Werkgever moet de proceskosten betalen omdat zij voor het grootste deel ongelijk krijgt. De kantonrechter stelt deze kosten aan de kant van werknemer tot vandaag vast op € 87,00 aan griffierecht en € 1.086,- aan salaris voor de gemachtigde en € 135,- aan nakosten. Dit is totaal € 1.308,-. Hier kan nog een bedrag bijkomen als de uitspraak wordt betekend. De wettelijke rente wordt toegewezen.
Uitvoerbaarheid bij voorraad
2.18.
Deze beschikking wordt uitvoerbaar bij voorraad verklaard (artikel 288 Rv).
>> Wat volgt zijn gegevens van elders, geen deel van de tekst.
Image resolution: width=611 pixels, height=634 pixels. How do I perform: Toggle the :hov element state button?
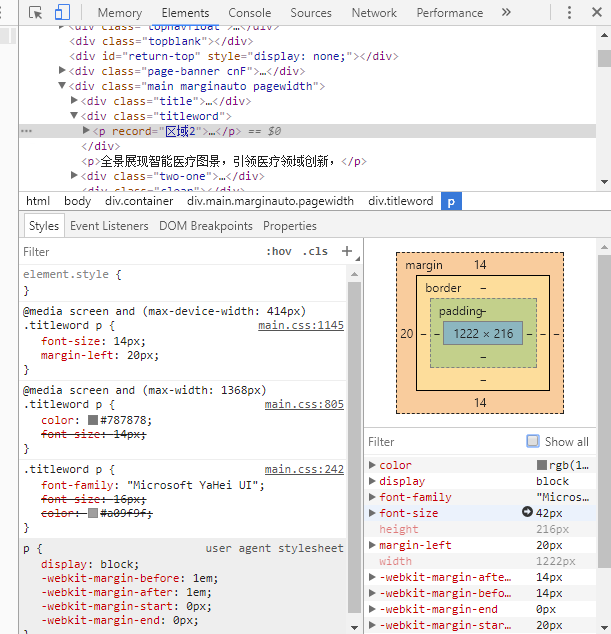coord(279,252)
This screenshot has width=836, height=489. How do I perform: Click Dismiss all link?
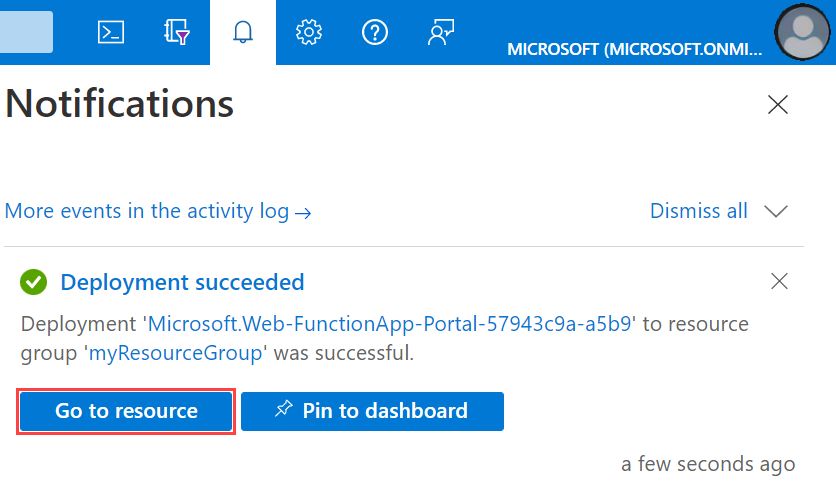(698, 211)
Dat betekent dat de beschikking meteen mag worden uitgevoerd, ook als één van de partijen aan een hogere rechter vraagt om de zaak opnieuw te beoordelen.

3.3. De beslissing

De kantonrechter:
3.1.
vernietigt de opzegging;
3.2.
veroordeelt werkgever om aan werknemer het loon van € 3.669,- bruto per maand te vermeerderen met de vakantietoeslag en overige emolumenten over de periode september 2023 en over de periode vanaf 1 januari 2024 tot 4 juli 2024, evenals de eindejaarsuitkering van € 3.473,49 bruto, onder verstrekking van de salarisspecificaties op straffe van een dwangsom van € 250,- per dag met een maximum van € 15.000;
3.3.
veroordeelt werkgever tot betaling van de wettelijke verhoging van 50% over het achterstallige salaris, vakantietoeslag en eindejaarsuitkering;
3.4.
veroordeelt werkgever tot betaling van de wettelijke rente over de in 3.2 en 3.3. genoemde bedragen;
3.5.
veroordeelt werkgever om aan werknemer een transitievergoeding van € 2.728,40 bruto te betalen met de wettelijke rente zoals bedoeld in artikel 6:119 BW over dat bedrag vanaf een maand na de dag waarop de arbeidsovereenkomst is geëindigd tot de dag dat volledig is betaald;
3.6.
veroordeelt werkgever in de proceskosten, die aan de kant van werknemer tot vandaag worden vastgesteld op € 1.308,- met de wettelijke rente zoals bedoeld in artikel 6:119 BW over dat bedrag vanaf de vijftiende dag na vandaag tot de dag dat volledig is betaald;
3.7.
verklaart deze beschikking uitvoerbaar bij voorraad;
3.8.
wijst al het andere af.
Deze beschikking is gegeven door mr. C.J. Frikkee en in het openbaar uitgesproken.